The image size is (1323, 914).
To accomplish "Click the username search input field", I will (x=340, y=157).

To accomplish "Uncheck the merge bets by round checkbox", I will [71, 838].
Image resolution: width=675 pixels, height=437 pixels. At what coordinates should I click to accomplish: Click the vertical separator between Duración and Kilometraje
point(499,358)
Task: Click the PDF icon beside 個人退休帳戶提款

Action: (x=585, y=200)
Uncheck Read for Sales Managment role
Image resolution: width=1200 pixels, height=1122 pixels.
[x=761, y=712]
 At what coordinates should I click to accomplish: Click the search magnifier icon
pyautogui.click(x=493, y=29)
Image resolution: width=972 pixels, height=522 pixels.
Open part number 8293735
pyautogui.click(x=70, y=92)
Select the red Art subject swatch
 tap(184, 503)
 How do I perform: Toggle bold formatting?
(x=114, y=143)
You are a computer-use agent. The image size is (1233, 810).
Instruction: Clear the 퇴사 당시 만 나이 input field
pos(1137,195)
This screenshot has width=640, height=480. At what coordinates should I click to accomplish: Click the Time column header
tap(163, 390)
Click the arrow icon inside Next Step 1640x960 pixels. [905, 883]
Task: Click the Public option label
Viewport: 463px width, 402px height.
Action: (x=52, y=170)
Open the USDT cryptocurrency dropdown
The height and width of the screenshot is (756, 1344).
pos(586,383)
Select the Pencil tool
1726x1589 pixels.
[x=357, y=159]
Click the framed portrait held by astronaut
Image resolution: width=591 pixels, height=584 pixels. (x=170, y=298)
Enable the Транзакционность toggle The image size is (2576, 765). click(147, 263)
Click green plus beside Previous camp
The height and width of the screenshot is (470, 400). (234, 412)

◆ ◆ ◆

> [Written exercise]
Rewrite all of the rows above, changing "magnifier" to "magnifying glass" and leaving everything else the same.

> [Task answer]
The image size is (1323, 914).
To accomplish "Click the username search input field", I will (x=340, y=157).

To accomplish "Uncheck the merge bets by round checkbox", I will [71, 838].
Image resolution: width=675 pixels, height=437 pixels. At what coordinates should I click to accomplish: Click the vertical separator between Duración and Kilometraje
point(499,358)
Task: Click the PDF icon beside 個人退休帳戶提款

Action: (x=585, y=200)
Uncheck Read for Sales Managment role
Image resolution: width=1200 pixels, height=1122 pixels.
[x=761, y=712]
 At what coordinates should I click to accomplish: Click the search magnifying glass icon
pyautogui.click(x=493, y=29)
Image resolution: width=972 pixels, height=522 pixels.
Open part number 8293735
pyautogui.click(x=70, y=92)
Select the red Art subject swatch
 tap(184, 503)
 How do I perform: Toggle bold formatting?
(x=114, y=143)
You are a computer-use agent. The image size is (1233, 810).
Instruction: Clear the 퇴사 당시 만 나이 input field
pos(1137,195)
This screenshot has width=640, height=480. At what coordinates should I click to accomplish: Click the Time column header
tap(163, 390)
Click the arrow icon inside Next Step 1640x960 pixels. [905, 883]
Task: Click the Public option label
Viewport: 463px width, 402px height.
Action: (x=52, y=170)
Open the USDT cryptocurrency dropdown
The height and width of the screenshot is (756, 1344).
pos(586,383)
Select the Pencil tool
1726x1589 pixels.
[x=357, y=159]
Click the framed portrait held by astronaut
Image resolution: width=591 pixels, height=584 pixels. (x=170, y=298)
Enable the Транзакционность toggle The image size is (2576, 765). click(147, 263)
Click green plus beside Previous camp
The height and width of the screenshot is (470, 400). (234, 412)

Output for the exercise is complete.